In general, it is video games that try to copy what’s going on in the real world. In fact, developers strive to make virtual environments look as life-like as they can, in the quest to give players an as close-to-real as possible experience. And at times they get it so right we’re having trouble discerning between the two realities.
Look at the image we have here. It shows a CV-22 Osprey moving over a desert floor, with a majestic city in the background, engulfed in a mild haze. It could very well be a scene from Call of Duty, or Battlefield, or whatever other war video game with decent graphics comes to mind.

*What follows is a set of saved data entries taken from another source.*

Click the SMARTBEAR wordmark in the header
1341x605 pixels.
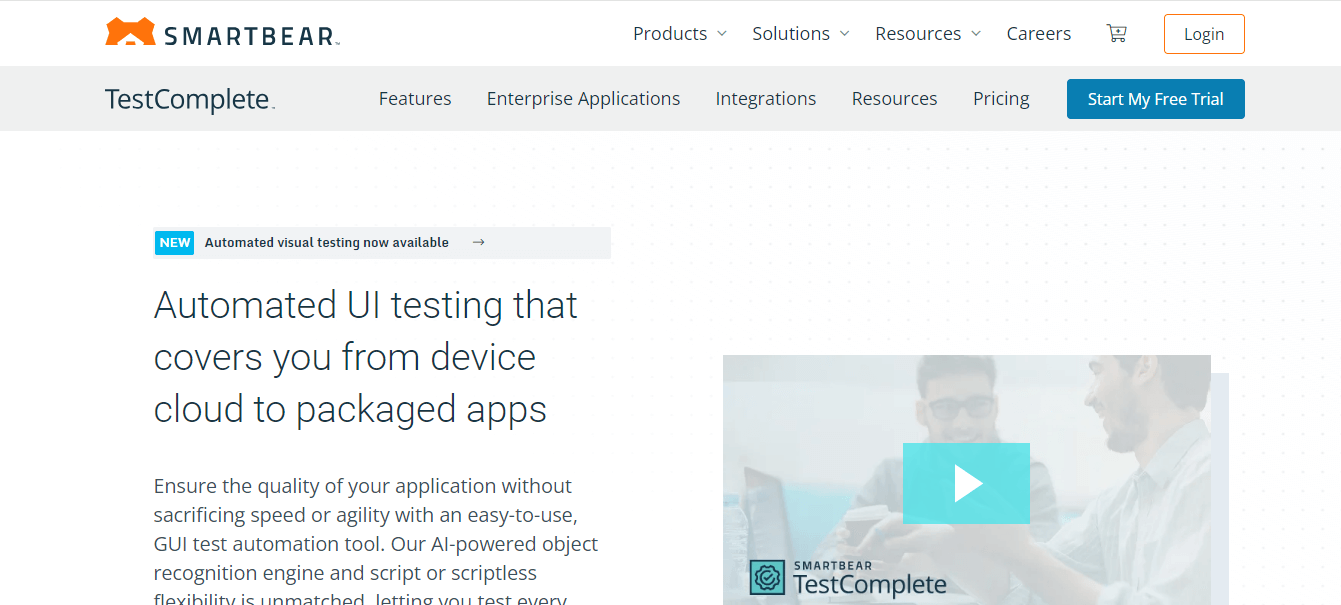tap(246, 33)
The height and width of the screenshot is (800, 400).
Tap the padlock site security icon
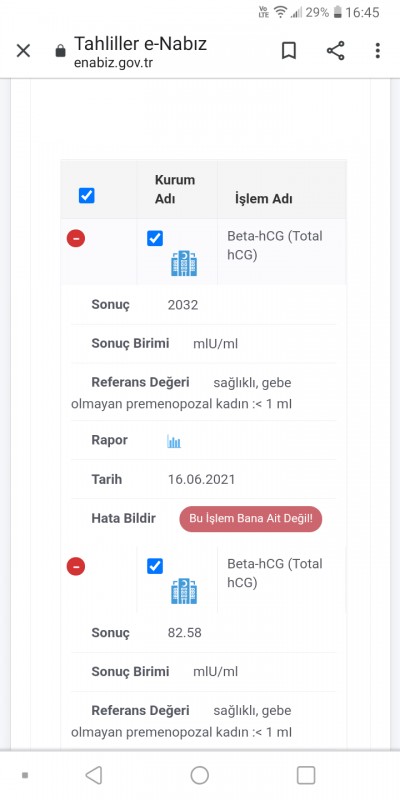click(60, 51)

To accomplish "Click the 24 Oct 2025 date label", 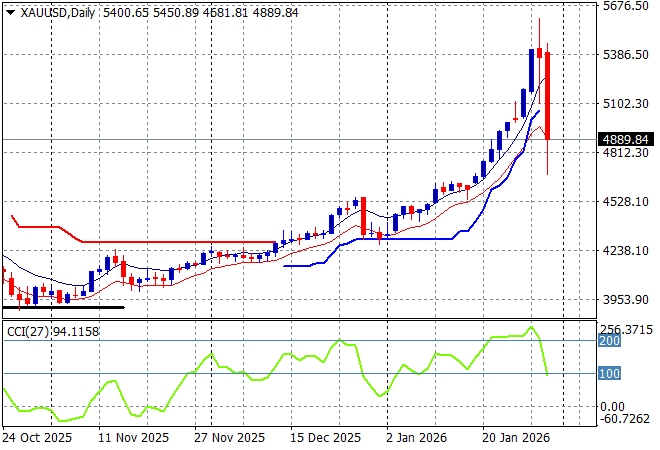I will click(37, 437).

Only it’s not. This pic (click main photo to enlarge) is as real as they get. That is a solid Osprey, flying over the suburbs of this planet’s Dubai, in the United Arab Emirates. Back in mid-September, when the tiltrotor was captured in this amazing still by a U.S. Air Force Master Sergeant, it was conducting an undisclosed chase mission around the city.
This flying machine is one of the most spectacular to presently be deployed in the skies of the world. Its design, with two nacelles holding Rolls-Royce Liberty engines, allow it to operate both as an airplane and as a helicopter.
Introduced back in the late 1980s, the tiltrotor is capable of traveling at speeds of 322 mph (518 kph), and at altitudes of up to 25,000 feet (7,620 meters). The massive machine can lift off weighing up to 60,500 pounds (27,400 kg), and can carry 32 floor-loaded personnel, or 10,000 pounds (4,500 kg) of cargo.
Back in September, Bell Boeing delivered the first Osprey boasting improved nacelles, as part of a $81 million contract awarded by the Naval Air Systems Command (NAVAIR), one that will see the capabilities of most such flying contraptions being improved by the middle of this decade.